According to a recent survey, investor interest in e-commerce is waning. As many as 46% of the participants in the study conducted by news publisher VCCircle indicated their interest in investing in startups in the consumer service space. But only 23% showed interest in e-commerce. Over the last few years, e-commerce startups have received the largest pie of VC investments in Asia’s third-largest economy.
In The Golden Tap: The Inside Story of Hyper Funded Indian Startups, a book about India’s startup landscape, serial entrepreneur Kashyap Deorah wrote:
Global funds have their genesis in stock market trading. When a bet goes wrong, they cut their losses and run. And never look back.
A 5-10% bet can be rationalised as an insurance plan against the regret of missing out on the next China, especially when China has delivered unexpected gains that broke the charts. If the bet starts looking wrong due to lack of liquidity or lack of value, the hedge funds would be the first to look away and move to greener pastures. It has happened before and it will happen now.
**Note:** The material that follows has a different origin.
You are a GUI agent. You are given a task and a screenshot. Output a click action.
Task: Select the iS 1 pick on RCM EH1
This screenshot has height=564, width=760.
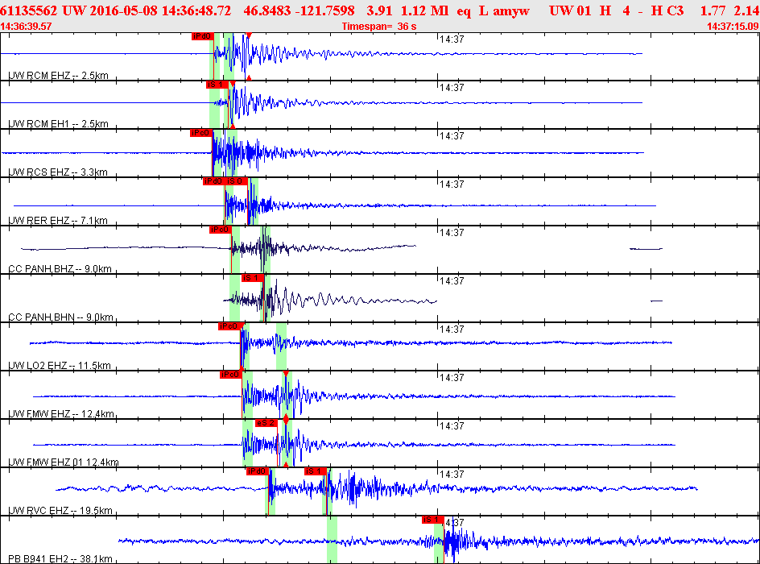pos(217,85)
Deorah believes this is exactly what’s happening in India. “Tiger (Global) suddenly went quiet after the August 2015 market meltdown in China, followed by the US. Softbank’s $100 million checks are much harder to come by. Rocket (Internet) has been trying to cut its losses in Jabong and Foodpanda, and is in exit mode. DST (Global) and Naspers have been lesser active as well,” he told Quartz over email.
But this bursting of the valuation bubble might just be what the doctor ordered for India’s e-commerce sector.
“Doing business in that space had become territorial warfare with funding being the biggest weapon,” Deorah said. “The fake economics created by the e-commerce unicorns had created some bad habits in the ecosystem. Those will go away now and we can start building a more sustainable ecosystem.”